Exposure to news, opinion and civic information increasingly occurs through social media. How do these online networks influence exposure to perspectives that cut across ideological lines? Using de-identified data, we examined how 10.1 million U.S. Facebook users interact with socially shared news. We directly measured ideological homophily in friend networks, and examine the extent to which heterogeneous friends could potentially expose individuals to cross-cutting content. We then quantified the extent to which individuals encounter comparatively more or less diverse content while interacting via Facebook’s algorithmically ranked News Feed, and further studied users’ choices to click through to ideologically discordant content. Compared to algorithmic ranking, individuals’ choices about what to consume had a stronger effect limiting exposure to cross-cutting content.
Lean Algebraic Multigrid (LAMG): Fast Graph Laplacian Linear Solver (Journal Version) (presented by Steven Munn, Computer Science)
Livne, O. E., & Brandt, A. (2012). Lean algebraic multigrid (LAMG): Fast graph Laplacian linear solver. SIAM Journal on Scientific Computing, 34(4), B499-B522.

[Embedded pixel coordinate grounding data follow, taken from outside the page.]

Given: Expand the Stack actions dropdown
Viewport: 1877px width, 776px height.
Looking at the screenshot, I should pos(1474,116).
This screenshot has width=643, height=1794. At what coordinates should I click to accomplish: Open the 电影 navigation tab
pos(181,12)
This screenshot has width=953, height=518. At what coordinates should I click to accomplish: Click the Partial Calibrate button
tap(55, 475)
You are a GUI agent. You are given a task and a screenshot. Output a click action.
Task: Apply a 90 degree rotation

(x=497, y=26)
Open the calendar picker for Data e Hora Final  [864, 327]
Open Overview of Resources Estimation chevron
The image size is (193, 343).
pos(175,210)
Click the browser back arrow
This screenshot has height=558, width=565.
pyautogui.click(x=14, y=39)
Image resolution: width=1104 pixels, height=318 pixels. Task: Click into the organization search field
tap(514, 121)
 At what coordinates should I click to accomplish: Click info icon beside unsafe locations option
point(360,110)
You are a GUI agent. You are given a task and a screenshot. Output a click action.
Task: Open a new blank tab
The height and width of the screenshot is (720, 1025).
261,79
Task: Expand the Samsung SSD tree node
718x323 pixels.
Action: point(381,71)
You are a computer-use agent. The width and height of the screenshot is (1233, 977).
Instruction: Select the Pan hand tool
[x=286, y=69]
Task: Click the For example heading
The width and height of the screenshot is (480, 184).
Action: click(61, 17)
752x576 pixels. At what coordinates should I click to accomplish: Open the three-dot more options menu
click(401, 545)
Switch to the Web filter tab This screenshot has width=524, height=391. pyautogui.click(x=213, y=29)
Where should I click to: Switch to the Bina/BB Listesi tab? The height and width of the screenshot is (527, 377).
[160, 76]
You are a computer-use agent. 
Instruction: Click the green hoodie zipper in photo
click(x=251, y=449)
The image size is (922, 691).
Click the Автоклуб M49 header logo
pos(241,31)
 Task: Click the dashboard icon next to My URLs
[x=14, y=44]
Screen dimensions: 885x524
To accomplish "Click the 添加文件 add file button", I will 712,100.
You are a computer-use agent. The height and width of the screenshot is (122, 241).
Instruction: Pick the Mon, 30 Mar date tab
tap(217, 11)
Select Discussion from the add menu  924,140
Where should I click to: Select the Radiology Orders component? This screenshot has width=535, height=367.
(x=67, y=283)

Laplacian matrices of graphs arise in large-scale computational applications such as semisupervised machine learning; spectral clustering of images, genetic data, and web pages; transportation network flows; electrical resistor circuits; and elliptic partial differential equations discretized on unstructured grids with finite elements. A lean algebraic multigrid (LAMG) solver of the symmetric linear system $Ax=b$ is presented, where $A$ is a graph Laplacian. LAMG's run time and storage are empirically demonstrated to scale linearly with the number of edges. LAMG consists of a setup phase, during which a sequence of increasingly coarser Laplacian systems is constructed, and an iterative solve phase using multigrid cycles. General graphs pose algorithmic challenges not encountered in traditional multigrid applications. LAMG combines a lean piecewise-constant interpolation, judicious node aggregation based on a new node proximity measure (the affinity), and an energy correction of coarse-level systems. This results in fast convergence and substantial setup and memory savings. A serial LAMG implementation scaled linearly for a diverse set of 3774 real-world graphs with up to 47 million edges, with no parameter tuning. LAMG was more robust than the UMFPACK direct solver and combinatorial multigrid (CMG), although CMG was faster than LAMG on average. Our methodology is extensible to eigenproblems and other graph computations.